For a few years now I have found that once I get all the science needed to get ALL the toys, I feel that I have achieved enough and lose all incentive to carry on. The next upgrade gets released, and the cycle is restarted. I got all the toys. Job done.

Recently I bought, what I hope will be, a fantastic car production game that is in Alpha. The developer is full hands on, getting and considering all feedback from we, the testers/owners of his game. But, like KSP, once you have built a fully updated car production line, the interest seems to fizzle out. Limited goals are there to achieve in the game, but there is no or very little pressure. No opponent to beat.

So, lets look back to how and why Neil was able to make that first step.

In late 1945, the greatest world conflict finally came to an end. But, what an end. The first use of a nuclear weapon. The most fearsome instrument of war that may never be beaten. But across the Atlantic was another new power that had at its disposal, the biggest military might that had just thrust aside the biggest monster to sweep through Europe. But this military might was missing one thing. The nuclear weapon!

War, does one thing to technology. It turbo charges it.
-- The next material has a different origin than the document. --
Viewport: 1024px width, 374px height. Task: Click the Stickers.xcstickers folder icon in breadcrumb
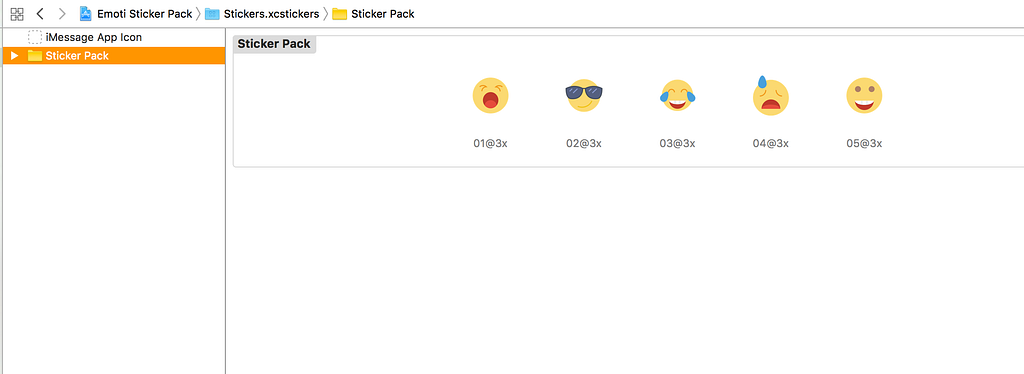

Technological advancement is fastest in times of war because if you stand still, the enemy will beat you. With the second world war producing 2 new superpowers, superpowers that were politically and culturally at opposite ends to each other, a new war was started. The cold war.

There were many a twist and turn in the following decades with East and West vying for both technological advancement and political kudos.

So steps forward a man with a vision to 'go to the moon. Not because it was easy, but because it was hard!'.

When he said that, there weren't even the materials in existence needed to achieve it. And, there was another little fact that may have been difficult to beat. Time.

What do all these constraints produce? Pressure!

Pressure in life creates stress. Stress and the need to have stress in life creates incentive. The incentive to keep going, find answers to tough questions. Discover new things, new ideas, new processes. Testing. Improving. MONEY!

How could this be achieved in KSP?

Create a government or power that states goals to achieve. Time constraints. Financial constraints. Resource constraints. Personnel and training requirements. Goal post's moving. Goal post's changing. etc. etc.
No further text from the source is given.